Figure S1. Summary of amino acid changes detected in the polyprotein of West Nile virus (WNV) full genome sequences compared with the consensus sequence of Eastern European and Mediterranean WNV subtypes, as described by May et al. [May et al. J Virol 2011]. The WNV strains are included in the figure have the following accession numbers: Marocco 96-111-horse (AY701412); France PaAn001-horse (AY268132); Marocco WNV04.05-horse (AY701413); France 2004-magpie (DQ786573); Portugal 2004-mosquitoes (AJ965628); Italy1998-horse (AF404757); Italy 2008-magpie (FJ483548); Ita09-human (Po river) (GU011992); Italy 2011/Livenza-human (JQ928174); Italy 2011/Piave-human (JQ928175); Spain 2007-eagle (FJ766332); Kenya 1998-mosquitoes (AY262283); Romania-RO97-50-mosq (AF260969); Russia 1999-mosquitoes (AF317203); LEIV-Vlg00-human (AY278442). The polyproteins of the WNV Piave and Livenza genomes (GenBank accession no. JQ928175 and JQ928174, respectively) had unique amino acid changes that were not previously reported in other WNV isolates (i.e., NS4B-A123T in the WNV Livenza genome and NS4B-A50T and NS5-E824D in the WNV Piave genome), as well as other amino acid changes that are not generally found in Eastern European and Mediterranean isolates (supplementary figure).

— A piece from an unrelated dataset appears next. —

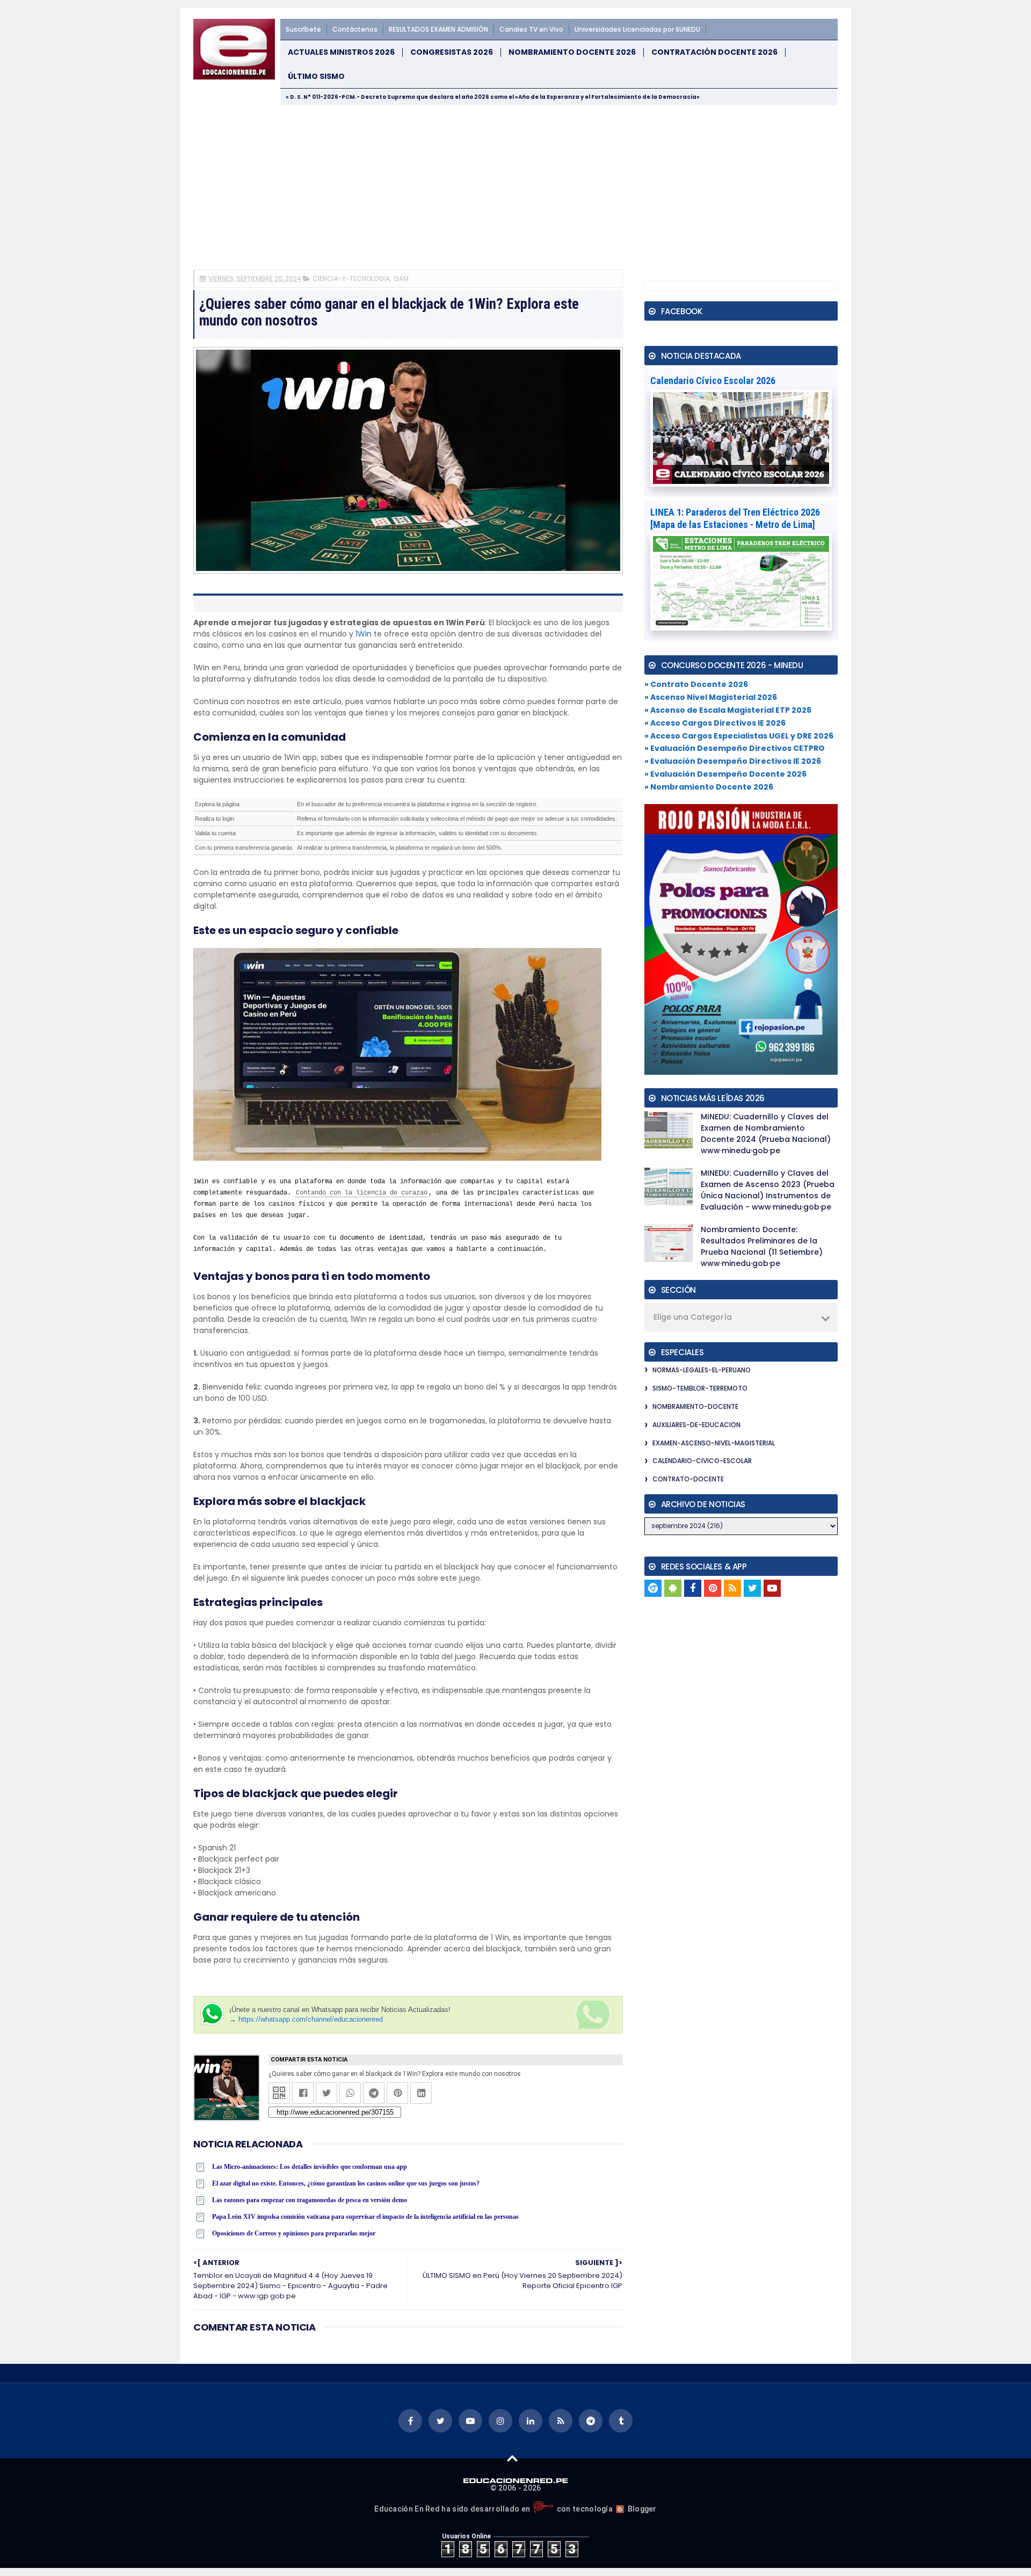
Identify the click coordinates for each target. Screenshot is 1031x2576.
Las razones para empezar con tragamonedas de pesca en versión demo (309, 2200)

These mutations include, in the WNV Piave genome, the NS5-R287K amino acid change that is also present in WNV clade 1c and in lineages 2, 3, and 4, and, in the WNV Livenza genome, the C-I118V change that is also present in WNV clade 1c, the conservative NS2B-A103V amino acid substitution that is typically found in Eastern European isolates, in the NY99 strain and in WNV lineage 3 (Rabensburg), the NS3-N158S that is present in the Ast02-3-717 isolate from Russia and in WNV lineage 3, and the non-conservative NS3-T249P amino acid substitution associated with avian virulence [Brault et al Nat Genet 2007].

References

Brault AC, Huang CY, Langevin SA, et al. A single positively selected West Nile viral mutation confers increased virogenesis in American crows. Nat Genet 2007; 39: 1162–6.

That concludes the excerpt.